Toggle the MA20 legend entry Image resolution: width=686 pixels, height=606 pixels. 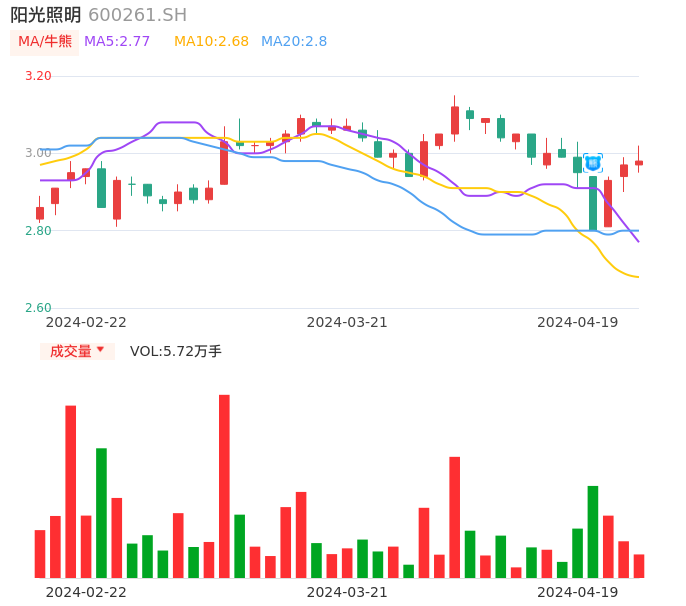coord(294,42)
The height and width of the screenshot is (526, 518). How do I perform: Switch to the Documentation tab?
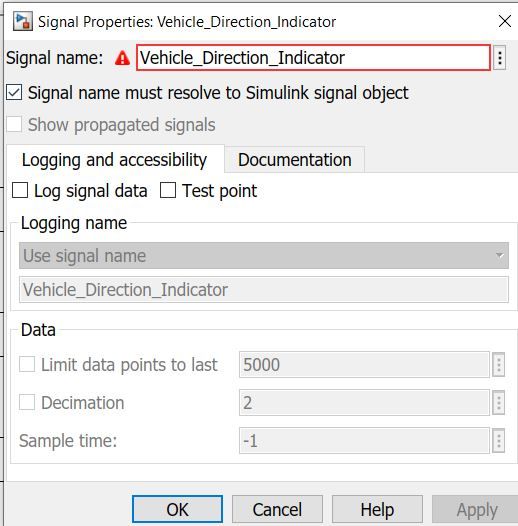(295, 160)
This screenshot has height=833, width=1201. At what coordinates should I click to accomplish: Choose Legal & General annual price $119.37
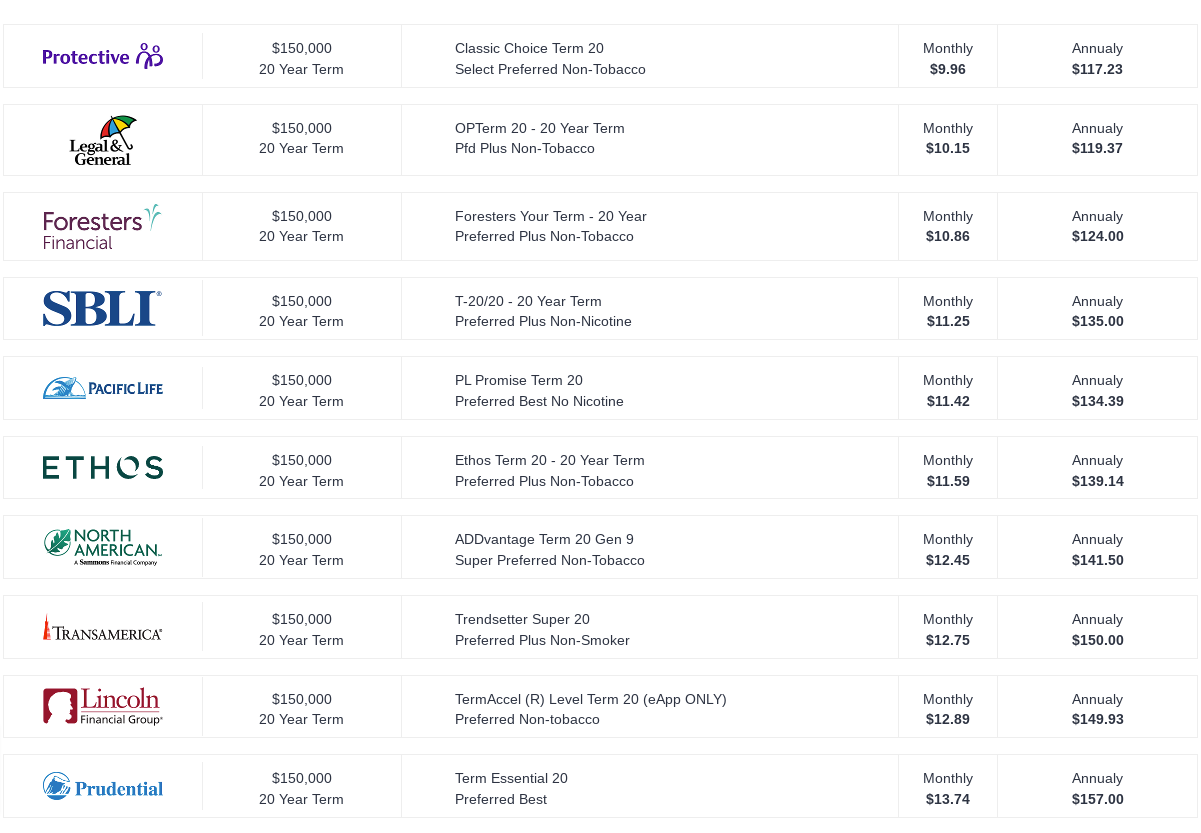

* * * * * * * * *

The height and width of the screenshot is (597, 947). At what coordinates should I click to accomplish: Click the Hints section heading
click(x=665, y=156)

* * * * * * * * *

I would like the exact lines from the data above, starting with the one that holds "The height and width of the screenshot is (526, 518)." and going on through the one that holds "This screenshot has", without the pictures.

The height and width of the screenshot is (526, 518). How do I perform: Switch to the Documentation tab?
(295, 160)
This screenshot has height=833, width=1201. At what coordinates should I click to accomplish: Choose Legal & General annual price $119.37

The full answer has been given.